The Israeli Journal of Aquaculture - Bamidgeh 55(4), 2003
The 7th Annual Dan Popper Symposium
CHARACTERIZATION OF TWO MELATONIN GENERATING
SYSTEMS IN SEA BREAM:THE PINEAL GLAND
AND RETINAL AANATS
Bina Zilberman-Peled¹, Benny Ron² and Yoav Gothilf¹*
1 Department of Zoology, George S.Wise Faculty of Sciences, Tel Aviv University, Tel Aviv
2 Israel Oceanographic and Limnological Research Ltd., National Center for Mariculture, P.O.Box 1212, Eilat 88112, Israel
Melatonin is an important component of the vertebrate circadian system.It is produced during
the night at two main sites: the pineal gland and the retina. Pineal-derived melatonin is the
source for circulating melatonin which provides a hormonal signal that regulates circadian and
seasonal physiological rhythms, especially those involving photoperiodicity. Retinal melatonin,
on the other hand, is thought to have a local paracrine function related to photic adaptation. The
rate of melatonin production in the retina and the pineal gland is controlled by the enzymatic
activity of serotonin-N-acetyltransferase (AANAT).
The existence of two AANAT genes, AANAT1 and AANAT2, has been demonstrated in teleost
fish. However, the biological significance of this duality is unknown. Toward answering this question, we compared and characterized the two AANATs in the gilthead sea bream (Sparus aurata).
cDNA encoding the two sea bream AANATs –sbAANAT1 and sbAANAT2 – has been cloned
using PCR amplification. Comparison of their deduced amino acid sequences demonstrate that
they share 66% homology. Northern blot analysis demonstrated that AANAT1 is expressed only
in the retina, while AANAT2 is expressed only in the pineal gland.
To characterize the enzyme kinetics of the two AANATs, we prepared two recombinant proteins
by isolating the full length of the AANAT1 and AANAT2 cDNAs and cloned their open reading
frames into a prokaryotic expression vector. The two recombinant proteins were purified and
their activity were characterized using a colorimetric assay.
The enzymes demonstrated different activity characteristics, including optimal pH, molarity
and temperature. Substrate specificity was determined by incubating the sbAANATs with a variety
of substrates.

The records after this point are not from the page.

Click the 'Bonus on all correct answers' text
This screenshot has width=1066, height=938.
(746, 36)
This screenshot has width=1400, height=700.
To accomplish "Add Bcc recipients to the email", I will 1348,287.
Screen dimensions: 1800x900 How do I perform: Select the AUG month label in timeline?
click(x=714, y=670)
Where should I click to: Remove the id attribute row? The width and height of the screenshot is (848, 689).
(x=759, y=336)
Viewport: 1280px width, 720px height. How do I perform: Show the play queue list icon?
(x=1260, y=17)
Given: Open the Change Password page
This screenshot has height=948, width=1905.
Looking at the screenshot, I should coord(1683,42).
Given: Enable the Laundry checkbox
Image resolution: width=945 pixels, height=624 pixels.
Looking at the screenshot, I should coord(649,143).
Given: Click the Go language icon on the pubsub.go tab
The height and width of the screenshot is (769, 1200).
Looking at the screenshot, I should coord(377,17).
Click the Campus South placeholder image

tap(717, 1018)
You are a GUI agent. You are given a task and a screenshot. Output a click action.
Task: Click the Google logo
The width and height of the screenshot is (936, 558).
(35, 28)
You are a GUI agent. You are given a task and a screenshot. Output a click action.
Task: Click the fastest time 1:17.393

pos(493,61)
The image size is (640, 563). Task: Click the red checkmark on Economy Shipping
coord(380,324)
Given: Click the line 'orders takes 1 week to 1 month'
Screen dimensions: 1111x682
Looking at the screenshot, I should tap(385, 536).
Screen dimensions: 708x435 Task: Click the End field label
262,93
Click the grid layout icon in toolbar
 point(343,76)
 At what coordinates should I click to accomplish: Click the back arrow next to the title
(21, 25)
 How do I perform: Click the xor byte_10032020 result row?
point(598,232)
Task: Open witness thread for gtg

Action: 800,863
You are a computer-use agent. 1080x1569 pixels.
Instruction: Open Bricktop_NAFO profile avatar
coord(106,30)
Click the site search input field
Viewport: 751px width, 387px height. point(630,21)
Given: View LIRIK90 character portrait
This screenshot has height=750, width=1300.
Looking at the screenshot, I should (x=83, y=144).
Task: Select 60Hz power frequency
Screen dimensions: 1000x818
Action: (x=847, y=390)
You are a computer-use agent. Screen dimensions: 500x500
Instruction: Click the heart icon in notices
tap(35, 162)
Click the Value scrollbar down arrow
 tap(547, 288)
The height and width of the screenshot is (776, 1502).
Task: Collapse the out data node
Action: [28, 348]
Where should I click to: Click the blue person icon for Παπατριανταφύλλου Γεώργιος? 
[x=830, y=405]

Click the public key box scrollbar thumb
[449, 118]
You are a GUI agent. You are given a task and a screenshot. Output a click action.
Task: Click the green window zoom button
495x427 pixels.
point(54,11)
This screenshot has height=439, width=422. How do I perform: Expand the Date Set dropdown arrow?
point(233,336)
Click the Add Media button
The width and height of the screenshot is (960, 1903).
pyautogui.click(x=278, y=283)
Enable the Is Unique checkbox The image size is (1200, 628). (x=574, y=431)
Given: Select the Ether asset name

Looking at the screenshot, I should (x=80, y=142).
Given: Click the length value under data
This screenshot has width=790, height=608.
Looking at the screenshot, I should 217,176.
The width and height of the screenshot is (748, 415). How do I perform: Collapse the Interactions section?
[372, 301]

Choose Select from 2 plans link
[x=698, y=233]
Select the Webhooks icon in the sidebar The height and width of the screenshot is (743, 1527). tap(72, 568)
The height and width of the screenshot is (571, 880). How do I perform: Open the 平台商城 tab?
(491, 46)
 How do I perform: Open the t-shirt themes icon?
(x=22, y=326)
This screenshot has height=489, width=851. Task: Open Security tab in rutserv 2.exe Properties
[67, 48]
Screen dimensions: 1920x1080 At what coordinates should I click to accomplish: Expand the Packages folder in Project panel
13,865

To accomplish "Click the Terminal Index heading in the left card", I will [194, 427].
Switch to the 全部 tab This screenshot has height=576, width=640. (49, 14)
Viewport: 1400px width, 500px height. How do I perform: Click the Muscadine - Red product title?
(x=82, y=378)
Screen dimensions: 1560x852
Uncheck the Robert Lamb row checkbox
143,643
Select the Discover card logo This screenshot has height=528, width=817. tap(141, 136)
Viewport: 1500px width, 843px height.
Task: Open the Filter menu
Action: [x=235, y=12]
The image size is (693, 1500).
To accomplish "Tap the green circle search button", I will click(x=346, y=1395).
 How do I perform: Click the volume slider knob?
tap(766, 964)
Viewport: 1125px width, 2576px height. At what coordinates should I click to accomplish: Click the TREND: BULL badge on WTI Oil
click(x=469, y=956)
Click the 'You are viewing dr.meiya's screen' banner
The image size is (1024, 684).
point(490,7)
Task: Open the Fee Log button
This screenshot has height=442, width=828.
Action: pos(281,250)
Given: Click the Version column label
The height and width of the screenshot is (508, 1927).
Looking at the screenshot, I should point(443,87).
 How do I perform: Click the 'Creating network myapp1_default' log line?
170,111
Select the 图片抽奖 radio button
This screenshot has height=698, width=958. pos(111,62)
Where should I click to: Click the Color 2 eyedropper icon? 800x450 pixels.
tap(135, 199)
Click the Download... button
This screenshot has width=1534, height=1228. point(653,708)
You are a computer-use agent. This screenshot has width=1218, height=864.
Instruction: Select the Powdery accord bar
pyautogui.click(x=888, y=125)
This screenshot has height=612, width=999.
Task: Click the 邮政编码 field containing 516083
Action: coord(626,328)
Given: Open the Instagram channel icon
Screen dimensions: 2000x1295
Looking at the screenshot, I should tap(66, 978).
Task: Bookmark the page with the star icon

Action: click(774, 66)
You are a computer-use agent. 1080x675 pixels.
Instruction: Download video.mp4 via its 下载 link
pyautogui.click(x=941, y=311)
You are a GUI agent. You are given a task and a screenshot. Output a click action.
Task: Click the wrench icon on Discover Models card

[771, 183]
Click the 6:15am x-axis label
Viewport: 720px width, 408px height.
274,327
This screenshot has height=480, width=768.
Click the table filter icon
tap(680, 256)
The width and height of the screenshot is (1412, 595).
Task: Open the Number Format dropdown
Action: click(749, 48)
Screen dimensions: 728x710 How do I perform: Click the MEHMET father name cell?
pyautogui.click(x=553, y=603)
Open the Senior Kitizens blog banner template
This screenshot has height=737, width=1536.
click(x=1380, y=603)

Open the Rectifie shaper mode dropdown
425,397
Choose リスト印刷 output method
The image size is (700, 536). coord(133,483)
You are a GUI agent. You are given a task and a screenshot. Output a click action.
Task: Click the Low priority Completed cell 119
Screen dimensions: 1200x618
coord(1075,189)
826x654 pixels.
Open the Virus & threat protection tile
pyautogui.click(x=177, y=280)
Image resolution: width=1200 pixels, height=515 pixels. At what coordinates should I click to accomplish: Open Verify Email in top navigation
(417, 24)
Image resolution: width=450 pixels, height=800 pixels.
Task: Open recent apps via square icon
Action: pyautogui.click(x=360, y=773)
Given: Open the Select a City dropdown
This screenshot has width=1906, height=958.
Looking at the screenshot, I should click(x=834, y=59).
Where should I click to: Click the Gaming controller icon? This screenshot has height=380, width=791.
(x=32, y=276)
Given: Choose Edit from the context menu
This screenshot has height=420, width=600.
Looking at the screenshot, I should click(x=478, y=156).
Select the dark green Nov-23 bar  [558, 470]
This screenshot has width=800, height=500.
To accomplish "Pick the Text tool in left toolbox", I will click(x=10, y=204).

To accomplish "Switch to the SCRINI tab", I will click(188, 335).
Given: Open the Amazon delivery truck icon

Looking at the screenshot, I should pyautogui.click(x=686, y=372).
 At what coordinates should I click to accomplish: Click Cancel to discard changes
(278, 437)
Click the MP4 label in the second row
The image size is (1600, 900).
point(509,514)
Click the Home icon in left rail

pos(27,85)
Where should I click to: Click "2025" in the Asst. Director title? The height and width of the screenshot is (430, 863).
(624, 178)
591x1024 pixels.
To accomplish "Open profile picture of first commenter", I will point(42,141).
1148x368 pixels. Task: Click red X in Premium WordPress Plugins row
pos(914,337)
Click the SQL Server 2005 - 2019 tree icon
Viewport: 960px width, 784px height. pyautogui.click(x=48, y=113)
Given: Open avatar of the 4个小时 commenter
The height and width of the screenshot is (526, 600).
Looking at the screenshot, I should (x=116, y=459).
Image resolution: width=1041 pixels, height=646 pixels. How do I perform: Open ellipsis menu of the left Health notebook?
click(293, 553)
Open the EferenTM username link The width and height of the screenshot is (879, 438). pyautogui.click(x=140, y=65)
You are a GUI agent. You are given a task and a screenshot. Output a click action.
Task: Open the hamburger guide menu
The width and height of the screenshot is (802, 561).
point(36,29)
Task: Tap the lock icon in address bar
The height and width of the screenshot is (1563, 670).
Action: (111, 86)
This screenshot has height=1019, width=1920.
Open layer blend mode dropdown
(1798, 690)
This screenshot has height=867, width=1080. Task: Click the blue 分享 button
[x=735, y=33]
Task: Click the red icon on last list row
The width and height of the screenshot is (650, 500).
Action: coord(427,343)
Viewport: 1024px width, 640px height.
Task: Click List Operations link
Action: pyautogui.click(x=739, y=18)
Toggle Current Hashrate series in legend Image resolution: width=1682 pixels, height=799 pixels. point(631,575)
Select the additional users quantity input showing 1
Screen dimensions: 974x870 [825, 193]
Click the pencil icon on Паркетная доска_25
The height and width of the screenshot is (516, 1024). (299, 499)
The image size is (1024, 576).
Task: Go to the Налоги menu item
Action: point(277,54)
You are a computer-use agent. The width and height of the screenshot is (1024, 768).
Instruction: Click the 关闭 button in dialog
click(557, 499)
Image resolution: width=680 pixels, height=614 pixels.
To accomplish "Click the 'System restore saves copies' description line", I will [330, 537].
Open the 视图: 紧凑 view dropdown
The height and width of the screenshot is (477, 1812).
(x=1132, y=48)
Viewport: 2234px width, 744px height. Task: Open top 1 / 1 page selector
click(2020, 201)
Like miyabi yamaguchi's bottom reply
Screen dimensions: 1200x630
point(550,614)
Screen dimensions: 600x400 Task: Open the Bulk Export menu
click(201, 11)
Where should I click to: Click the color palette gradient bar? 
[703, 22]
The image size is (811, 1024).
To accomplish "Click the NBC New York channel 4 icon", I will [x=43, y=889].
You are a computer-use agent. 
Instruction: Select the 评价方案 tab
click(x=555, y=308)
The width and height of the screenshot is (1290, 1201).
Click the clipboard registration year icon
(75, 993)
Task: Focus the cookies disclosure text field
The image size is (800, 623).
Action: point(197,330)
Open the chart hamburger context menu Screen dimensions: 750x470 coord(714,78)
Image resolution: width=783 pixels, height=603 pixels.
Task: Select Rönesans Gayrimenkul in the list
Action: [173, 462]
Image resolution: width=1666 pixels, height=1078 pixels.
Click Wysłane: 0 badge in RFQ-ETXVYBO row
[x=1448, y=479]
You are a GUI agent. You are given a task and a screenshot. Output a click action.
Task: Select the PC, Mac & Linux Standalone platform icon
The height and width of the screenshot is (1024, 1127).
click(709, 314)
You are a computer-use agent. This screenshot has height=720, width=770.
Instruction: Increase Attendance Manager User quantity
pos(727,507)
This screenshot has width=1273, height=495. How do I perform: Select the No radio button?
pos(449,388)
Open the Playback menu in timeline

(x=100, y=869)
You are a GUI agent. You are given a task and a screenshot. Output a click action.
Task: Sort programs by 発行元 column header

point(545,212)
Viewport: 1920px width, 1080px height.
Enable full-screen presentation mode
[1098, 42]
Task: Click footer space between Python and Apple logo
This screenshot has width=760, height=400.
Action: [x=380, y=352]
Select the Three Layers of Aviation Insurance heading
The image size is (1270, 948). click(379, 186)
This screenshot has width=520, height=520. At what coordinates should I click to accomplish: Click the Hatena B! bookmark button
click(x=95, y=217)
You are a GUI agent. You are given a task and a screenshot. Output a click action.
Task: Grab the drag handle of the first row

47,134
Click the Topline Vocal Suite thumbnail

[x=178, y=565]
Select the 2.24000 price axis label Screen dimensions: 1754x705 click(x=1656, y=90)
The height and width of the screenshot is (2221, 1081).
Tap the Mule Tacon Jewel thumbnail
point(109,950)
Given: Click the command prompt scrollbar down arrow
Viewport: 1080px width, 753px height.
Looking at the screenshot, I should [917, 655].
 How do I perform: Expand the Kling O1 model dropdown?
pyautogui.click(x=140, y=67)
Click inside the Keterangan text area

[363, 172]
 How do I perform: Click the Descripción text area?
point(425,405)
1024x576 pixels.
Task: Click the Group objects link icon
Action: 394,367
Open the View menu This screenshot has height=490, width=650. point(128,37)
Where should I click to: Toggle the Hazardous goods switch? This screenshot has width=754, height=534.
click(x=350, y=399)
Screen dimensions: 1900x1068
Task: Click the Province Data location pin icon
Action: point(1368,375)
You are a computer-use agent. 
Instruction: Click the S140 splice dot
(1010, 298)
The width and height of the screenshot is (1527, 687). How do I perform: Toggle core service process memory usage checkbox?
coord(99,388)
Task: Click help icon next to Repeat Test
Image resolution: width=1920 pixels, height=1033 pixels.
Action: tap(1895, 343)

We found that while sbAANAT2 preferentially acetylates indoleethylamines
(especially serotonin, the precursor of melatonin), AANAT1 acetylates a variety of arylalay-lamines.
Given the differences in the temporal expression pattern and the substrate preferences of the
two AANATs, we hypothesize that a gene duplication event results in the formation of two somewhat
different systems: AANAT2, expressed in the pineal gland,i s exclusively involved in melatonin production
whereas AANAT1, expressed in the retina, may be involved in other biological processes.